I am a newbie for R, and I am quite confused with the usage of local and global variables in R.
I read some posts on the internet that say if I use = or <- I will assign the variable in the current environment, and with <<- I can access a global variable when inside a function.
However, as I remember in C++ local variables arise whenever you declare a variable inside brackets {}, so I'm wondering if this is the same for R? Or is it just for functions in R that we have the concept of local variables.
I did a little experiment, which seems to suggest that only brackets are not enough, am I getting anything wrong?
{
x=matrix(1:10,2,5)
}
print(x[2,2])
[1] 4
Variables declared inside a function are local to that function. For instance:
foo <- function() {
bar <- 1
}
foo()
bar
gives the following error: Error: object 'bar' not found.
If you want to make bar a global variable, you should do:
foo <- function() {
bar <<- 1
}
foo()
bar
In this case bar is accessible from outside the function.
However, unlike C, C++ or many other languages, brackets do not determine the scope of variables. For instance, in the following code snippet:
if (x > 10) {
y <- 0
}
else {
y <- 1
}
y remains accessible after the if-else statement.
As you well say, you can also create nested environments. You can have a look at these two links for understanding how to use them:
http://stat.ethz.ch/R-manual/R-devel/library/base/html/environment.html
http://stat.ethz.ch/R-manual/R-devel/library/base/html/get.html
Here you have a small example:
test.env <- new.env()
assign('var', 100, envir=test.env)
# or simply
test.env$var <- 100
get('var') # var cannot be found since it is not defined in this environment
get('var', envir=test.env) # now it can be found
<- does assignment in the current environment.
When you're inside a function R creates a new environment for you. By default it includes everything from the environment in which it was created so you can use those variables as well but anything new you create will not get written to the global environment.
In most cases <<- will assign to variables already in the global environment or create a variable in the global environment even if you're inside a function. However, it isn't quite as straightforward as that. What it does is checks the parent environment for a variable with the name of interest. If it doesn't find it in your parent environment it goes to the parent of the parent environment (at the time the function was created) and looks there. It continues upward to the global environment and if it isn't found in the global environment it will assign the variable in the global environment.

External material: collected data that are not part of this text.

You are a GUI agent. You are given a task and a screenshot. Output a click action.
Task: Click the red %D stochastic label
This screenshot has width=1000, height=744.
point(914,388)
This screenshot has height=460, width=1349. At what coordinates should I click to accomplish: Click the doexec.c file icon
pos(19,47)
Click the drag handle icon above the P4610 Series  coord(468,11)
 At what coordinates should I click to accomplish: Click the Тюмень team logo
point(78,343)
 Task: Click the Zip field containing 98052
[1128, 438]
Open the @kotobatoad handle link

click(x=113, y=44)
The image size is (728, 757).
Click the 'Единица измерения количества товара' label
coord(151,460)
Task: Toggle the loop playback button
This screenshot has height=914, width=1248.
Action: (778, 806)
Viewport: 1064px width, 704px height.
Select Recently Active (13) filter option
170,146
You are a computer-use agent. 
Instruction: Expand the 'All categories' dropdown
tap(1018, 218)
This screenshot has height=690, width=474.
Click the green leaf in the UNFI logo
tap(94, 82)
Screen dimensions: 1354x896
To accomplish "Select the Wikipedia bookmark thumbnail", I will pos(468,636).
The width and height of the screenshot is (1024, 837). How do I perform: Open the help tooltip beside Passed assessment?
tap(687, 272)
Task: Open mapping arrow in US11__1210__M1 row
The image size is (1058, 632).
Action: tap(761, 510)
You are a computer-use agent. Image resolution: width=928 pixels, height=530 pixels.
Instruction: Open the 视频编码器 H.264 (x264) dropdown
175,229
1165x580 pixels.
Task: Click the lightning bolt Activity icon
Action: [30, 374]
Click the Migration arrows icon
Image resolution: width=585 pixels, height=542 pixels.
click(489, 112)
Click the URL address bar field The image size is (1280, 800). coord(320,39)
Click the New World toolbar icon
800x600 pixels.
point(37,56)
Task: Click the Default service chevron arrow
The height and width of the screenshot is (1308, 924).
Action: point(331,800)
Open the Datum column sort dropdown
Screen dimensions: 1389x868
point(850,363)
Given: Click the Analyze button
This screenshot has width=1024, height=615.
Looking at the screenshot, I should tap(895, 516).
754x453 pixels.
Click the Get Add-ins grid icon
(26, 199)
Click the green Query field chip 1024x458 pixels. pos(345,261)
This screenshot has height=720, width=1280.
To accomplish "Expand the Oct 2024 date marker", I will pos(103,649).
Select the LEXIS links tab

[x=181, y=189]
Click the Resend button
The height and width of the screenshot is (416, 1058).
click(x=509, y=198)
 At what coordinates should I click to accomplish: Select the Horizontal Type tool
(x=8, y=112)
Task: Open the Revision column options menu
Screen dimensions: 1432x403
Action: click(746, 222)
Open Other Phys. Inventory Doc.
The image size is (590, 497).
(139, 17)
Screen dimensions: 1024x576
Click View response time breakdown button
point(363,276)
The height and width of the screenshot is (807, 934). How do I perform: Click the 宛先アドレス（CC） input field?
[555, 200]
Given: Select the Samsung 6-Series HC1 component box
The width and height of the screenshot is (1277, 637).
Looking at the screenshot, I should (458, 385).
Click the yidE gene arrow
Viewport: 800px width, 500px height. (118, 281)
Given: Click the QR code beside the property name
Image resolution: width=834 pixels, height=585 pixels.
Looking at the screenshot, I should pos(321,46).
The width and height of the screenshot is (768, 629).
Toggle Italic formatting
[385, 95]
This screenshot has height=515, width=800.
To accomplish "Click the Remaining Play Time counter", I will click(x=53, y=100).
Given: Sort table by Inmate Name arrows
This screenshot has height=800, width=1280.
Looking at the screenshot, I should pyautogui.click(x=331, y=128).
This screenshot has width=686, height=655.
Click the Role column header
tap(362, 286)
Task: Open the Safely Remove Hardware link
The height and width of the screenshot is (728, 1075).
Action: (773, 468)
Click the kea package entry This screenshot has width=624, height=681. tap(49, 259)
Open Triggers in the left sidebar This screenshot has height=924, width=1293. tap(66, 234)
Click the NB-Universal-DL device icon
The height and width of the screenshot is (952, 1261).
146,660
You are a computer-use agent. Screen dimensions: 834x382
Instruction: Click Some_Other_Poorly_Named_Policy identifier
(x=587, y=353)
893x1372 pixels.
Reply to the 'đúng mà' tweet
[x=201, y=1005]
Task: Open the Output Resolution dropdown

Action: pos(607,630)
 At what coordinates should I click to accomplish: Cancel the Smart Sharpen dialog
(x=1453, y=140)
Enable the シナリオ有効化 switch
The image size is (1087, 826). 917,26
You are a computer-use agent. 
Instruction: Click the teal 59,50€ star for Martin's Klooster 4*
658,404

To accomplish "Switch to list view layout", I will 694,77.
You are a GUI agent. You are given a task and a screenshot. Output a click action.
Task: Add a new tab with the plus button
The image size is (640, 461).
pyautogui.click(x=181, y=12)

This might illustrate what is going on.
bar <- "global"
foo <- function(){
bar <- "in foo"
baz <- function(){
bar <- "in baz - before <<-"
bar <<- "in baz - after <<-"
print(bar)
}
print(bar)
baz()
print(bar)
}
> bar
[1] "global"
> foo()
[1] "in foo"
[1] "in baz - before <<-"
[1] "in baz - after <<-"
> bar
[1] "global"
The first time we print bar we haven't called foo yet so it should still be global - this makes sense. The second time we print it's inside of foo before calling baz so the value "in foo" makes sense. The following is where we see what <<- is actually doing. The next value printed is "in baz - before <<-" even though the print statement comes after the <<-. This is because <<- doesn't look in the current environment (unless you're in the global environment in which case <<- acts like <-). So inside of baz the value of bar stays as "in baz - before <<-". Once we call baz the copy of bar inside of foo gets changed to "in baz" but as we can see the global bar is unchanged. This is because the copy of bar that is defined inside of foo is in the parent environment when we created baz so this is the first copy of bar that <<- sees and thus the copy it assigns to. So <<- isn't just directly assigning to the global environment.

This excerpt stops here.